憧れていた業界ではありましたが、かなり女性には厳しい体力勝負の仕事であったり、外国人としてプロダクションでの仕事に就くことの難しさなどがあり、自分が思い描いていたのとは違う世界が広がっていました。
当時女性で特殊メイクを学ぶ人も少なかったのですが、例えば実際に人のパーツを作る時など、人型を石膏で作った後に何十キロもある液体レーテックスを流しこまなければならないなど、想像を超えた体力勝負の部分もありました。
プロダクションでは事務業務も経験することができ、大変貴重な経験ができた20代だったと思います。ずっとアメリカにいたいと思っていましたが、一度は日本で働いてみたいという思いから、27歳の時に帰国しました。
Q4. 挑戦してみたからこそ見えた世界!帰国後は投資銀行に就職したそうですが、その経緯は?
当時は帰国したままのワッフルパーマで派手な見た目のまま職探しをしたため、正直日本で雇ってもらえるか心配でした(笑)多様性に寛容な外資系の会社なら大丈夫かもしれないと思い、外資系投資銀行のメリルリンチに広報チームのアシスタントポジションに派遣社員として入りました。
仕事を始めてからは、個人顧客事業の立ち上げ業務のサポートに携わることができ、社内のコンプライアンス研修ビデオの日本語化をするお仕事や、ブローシャーデザインに拘らせてもらったりとアシスタントの枠を超えた様々な経験させてもらえました。その過程の中で人事部長から声をかけていただき、人事部の新卒採用部門に社員として入社しました。

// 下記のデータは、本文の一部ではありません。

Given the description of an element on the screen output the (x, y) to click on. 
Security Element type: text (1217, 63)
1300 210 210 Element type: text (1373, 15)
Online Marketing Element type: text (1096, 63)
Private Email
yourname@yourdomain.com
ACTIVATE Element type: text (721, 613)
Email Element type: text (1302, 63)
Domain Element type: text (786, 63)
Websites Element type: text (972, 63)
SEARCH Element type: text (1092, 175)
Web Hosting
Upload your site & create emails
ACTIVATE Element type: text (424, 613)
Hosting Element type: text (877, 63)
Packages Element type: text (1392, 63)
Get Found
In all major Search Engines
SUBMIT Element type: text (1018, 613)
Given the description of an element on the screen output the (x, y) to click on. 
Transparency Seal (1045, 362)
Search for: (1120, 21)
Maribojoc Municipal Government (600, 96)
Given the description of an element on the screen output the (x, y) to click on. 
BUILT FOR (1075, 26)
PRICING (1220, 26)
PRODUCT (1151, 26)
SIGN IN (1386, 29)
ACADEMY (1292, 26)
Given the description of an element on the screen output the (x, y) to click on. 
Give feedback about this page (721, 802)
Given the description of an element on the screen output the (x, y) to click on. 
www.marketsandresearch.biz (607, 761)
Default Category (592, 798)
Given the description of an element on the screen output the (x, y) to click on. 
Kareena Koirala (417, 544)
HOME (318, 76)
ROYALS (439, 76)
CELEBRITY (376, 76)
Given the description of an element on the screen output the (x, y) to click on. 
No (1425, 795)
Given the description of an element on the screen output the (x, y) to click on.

Q5. そこから人事のお仕事に携わるようになったんですね!新卒採用のお仕事はいかがでしたか?
新卒採用は決まった期間のなかでプロジェクトのように進める業務。実際にデリバーをする対象・目的が異なるだけで、様々なステークホルダーとマイルストーンを調整しながらゴールへ導くという、プロダクションでのスキルセットと経験がこの職種になって役立ちました。
新卒採用は、会社に魅力を伝えて入社された学生が成長をしていくのを見守ることができる、とてもポジティブな仕事でしたね。
Q6. キャリア構築の上で大変だったことがあれば教えてください。
日本でのキャリアをスタートするのが人より遅かったため、同じ歳の同僚より下のポジションにつくところからキャリアを始めました。それ自体は自分のチョイスの結果であるので不満はなかったですが、それでも人によってポジションで対応を変えられることもあったので、そういう意味で辛い思いをしたことは多々あります。
でも縁あって人事に入り、今後も人事のキャリアを進もうと決めてからは、業務の幅を広げるためにいろんな業務にチャレンジしました。経験したことのない仕事でも、自分にその仕事をオファーされたのであれば、できると思ってくれた人がいることを信じて受けることが大事だと思っています。
「できない」じゃなくて「どうやったらできるか」という心持ちで仕事に向き合い、任された業務に対して努力するだけでなく、きちんと結果を出すことも意識しています。
Q7. 「できない」じゃなくて「どうやったらできるか」素敵な心持ちです!どんなことに挑戦されましたか?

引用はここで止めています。